With the line containing "Image resolution: width=215" as the starting point, write out each line exactly through the final line of the listing, both ends included.
--- START ---
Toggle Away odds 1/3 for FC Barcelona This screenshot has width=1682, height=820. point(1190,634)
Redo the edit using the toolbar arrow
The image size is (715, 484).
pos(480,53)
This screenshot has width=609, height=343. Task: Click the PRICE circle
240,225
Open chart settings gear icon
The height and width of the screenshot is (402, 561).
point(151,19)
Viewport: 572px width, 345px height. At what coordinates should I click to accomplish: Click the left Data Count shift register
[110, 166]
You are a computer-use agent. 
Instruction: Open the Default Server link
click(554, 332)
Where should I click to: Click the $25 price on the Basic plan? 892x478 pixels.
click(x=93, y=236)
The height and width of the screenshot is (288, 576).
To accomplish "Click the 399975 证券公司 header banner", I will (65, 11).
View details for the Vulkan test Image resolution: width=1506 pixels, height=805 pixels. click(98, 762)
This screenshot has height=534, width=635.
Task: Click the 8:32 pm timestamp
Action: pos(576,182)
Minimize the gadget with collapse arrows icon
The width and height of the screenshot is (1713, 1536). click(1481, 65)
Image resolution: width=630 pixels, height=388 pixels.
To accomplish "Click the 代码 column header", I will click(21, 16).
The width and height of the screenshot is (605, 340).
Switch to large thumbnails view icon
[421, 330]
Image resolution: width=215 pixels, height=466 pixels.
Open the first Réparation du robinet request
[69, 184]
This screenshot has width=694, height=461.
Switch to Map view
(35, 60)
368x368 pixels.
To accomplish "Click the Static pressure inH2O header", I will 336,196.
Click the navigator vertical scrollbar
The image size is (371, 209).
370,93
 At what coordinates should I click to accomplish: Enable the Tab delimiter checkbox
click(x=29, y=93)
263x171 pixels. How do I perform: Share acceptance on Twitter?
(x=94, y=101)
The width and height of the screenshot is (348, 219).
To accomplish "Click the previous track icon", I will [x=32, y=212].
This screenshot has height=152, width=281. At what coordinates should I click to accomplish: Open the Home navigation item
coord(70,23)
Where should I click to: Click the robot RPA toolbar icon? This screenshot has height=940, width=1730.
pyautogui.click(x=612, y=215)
--- END ---
# [Result below]
Image resolution: width=215 pixels, height=466 pixels.
Open the first Réparation du robinet request
[69, 184]
This screenshot has width=694, height=461.
Switch to Map view
(35, 60)
368x368 pixels.
To accomplish "Click the Static pressure inH2O header", I will 336,196.
Click the navigator vertical scrollbar
The image size is (371, 209).
370,93
 At what coordinates should I click to accomplish: Enable the Tab delimiter checkbox
click(x=29, y=93)
263x171 pixels. How do I perform: Share acceptance on Twitter?
(x=94, y=101)
The width and height of the screenshot is (348, 219).
To accomplish "Click the previous track icon", I will [x=32, y=212].
This screenshot has height=152, width=281. At what coordinates should I click to accomplish: Open the Home navigation item
coord(70,23)
Where should I click to: Click the robot RPA toolbar icon? This screenshot has height=940, width=1730.
pyautogui.click(x=612, y=215)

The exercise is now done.